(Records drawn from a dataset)
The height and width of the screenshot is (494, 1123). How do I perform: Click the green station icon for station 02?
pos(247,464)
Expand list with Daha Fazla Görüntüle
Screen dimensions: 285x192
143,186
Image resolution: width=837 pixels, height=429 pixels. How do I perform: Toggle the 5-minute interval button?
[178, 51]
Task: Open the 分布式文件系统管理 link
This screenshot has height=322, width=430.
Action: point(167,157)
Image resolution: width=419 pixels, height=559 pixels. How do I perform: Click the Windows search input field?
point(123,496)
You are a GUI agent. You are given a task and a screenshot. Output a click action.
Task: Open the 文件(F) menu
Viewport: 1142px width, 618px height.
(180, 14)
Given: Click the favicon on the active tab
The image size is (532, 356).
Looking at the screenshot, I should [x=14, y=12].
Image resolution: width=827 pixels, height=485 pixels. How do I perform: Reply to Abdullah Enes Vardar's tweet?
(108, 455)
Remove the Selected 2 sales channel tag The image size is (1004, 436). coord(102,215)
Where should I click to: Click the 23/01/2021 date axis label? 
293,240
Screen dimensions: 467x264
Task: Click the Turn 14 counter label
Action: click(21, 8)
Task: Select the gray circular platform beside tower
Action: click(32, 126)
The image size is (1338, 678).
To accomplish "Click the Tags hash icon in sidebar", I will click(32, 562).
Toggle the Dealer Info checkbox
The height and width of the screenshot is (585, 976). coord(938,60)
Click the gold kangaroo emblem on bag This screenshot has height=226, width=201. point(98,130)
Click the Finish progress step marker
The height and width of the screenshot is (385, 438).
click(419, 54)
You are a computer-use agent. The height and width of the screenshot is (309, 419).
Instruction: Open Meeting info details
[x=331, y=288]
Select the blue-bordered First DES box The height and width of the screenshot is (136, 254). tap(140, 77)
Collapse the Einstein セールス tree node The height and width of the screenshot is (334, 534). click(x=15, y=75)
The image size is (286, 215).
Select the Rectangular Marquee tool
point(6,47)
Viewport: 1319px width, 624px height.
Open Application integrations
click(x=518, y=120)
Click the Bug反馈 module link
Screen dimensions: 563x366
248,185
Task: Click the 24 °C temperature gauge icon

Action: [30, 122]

What is being asked: Each line that has the word "agent" counts once. How many such lines are in the data? Give the number alone.

Result of this exercise: 2